Llegaron a la salida de la iglesia y salieron al sol de primavera resplandeciente.

– ¿Jilly? -y ella miró al hombre que estaba a su lado-. Cariño, ¿qué te pasa?

Max le puso una mano en el brazo que descansaba en el suyo, su voz llena de preocupación.

– Dime, cielo, ¿qué te ocurre?

– Nada.

– Dímelo.

– Nada, que soy una tonta. Pero es que… Max, ¿cómo vamos a poder seguir tan felices?

Max vio aquel momento de duda en sus ojos. Sabía lo que Jilly estaba pensando, que él había sido así de feliz una vez en el pasado y que, al final, aquella felicidad se había convertido en tragedia.

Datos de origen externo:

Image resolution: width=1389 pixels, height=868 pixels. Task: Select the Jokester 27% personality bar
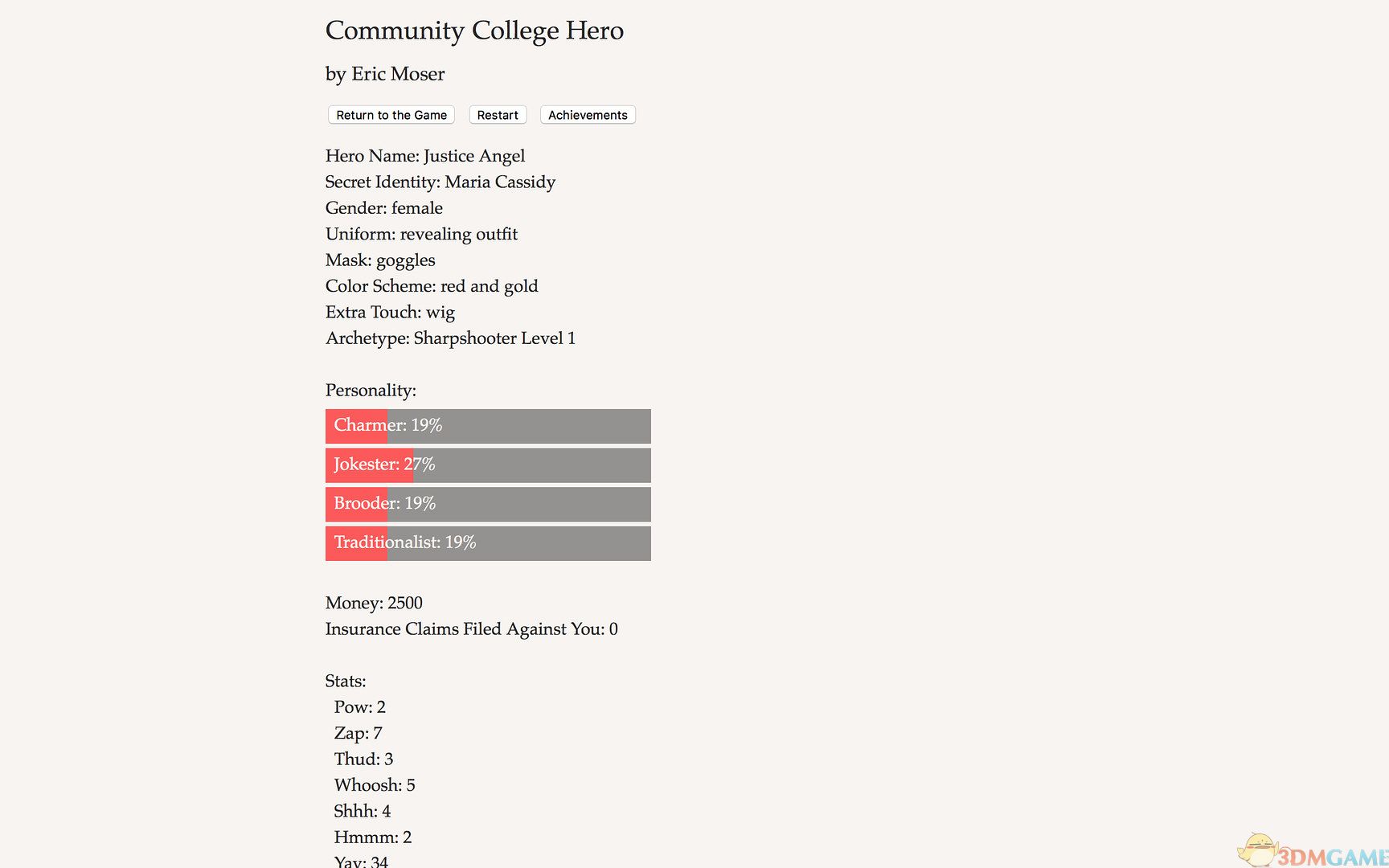pos(488,465)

– Jilly, mi vida, esto sólo es el principio. Tenemos por delante toda una vida de amor, de hijos y de recuerdos que iremos acumulando con los años. El único límite a nuestra felicidad es nuestra capacidad para imaginar las posibilidades -Max le levantó la mano y se la besó-. Quiero que sepas que nunca he hecho nada tan perfecto como esto.

Max levantó la mirada y vio al fotógrafo esperándolos, y a los familiares y a los amigos deseosos de felicitarles.

– Vamos, señora Fleming, tenemos que empezar los festejos antes de que a nuestros invitados les mate la falta de champán y a mí me mate la espera de tenerte en mis brazos. No olvides que tengo dos billetes para el paraíso en el bolsillo.

– ¿Otra vez Newcastle?

– Lo pasé muy bien en Newcastle.

Jilly se echó a reír.

– Y yo, pero esperaba pasar la luna de miel en algún sitio un poco más romántico.

– En ese caso, no vas a sufrir una desilusión. El paraíso es un destino cambiante, como pronto vas a descubrir, señora Fleming. No se trata de dónde estés, sino de con quién estés.

Y cuando Max bajó el rostro para besarla, el fotógrafo lo tomó como señal para empezar.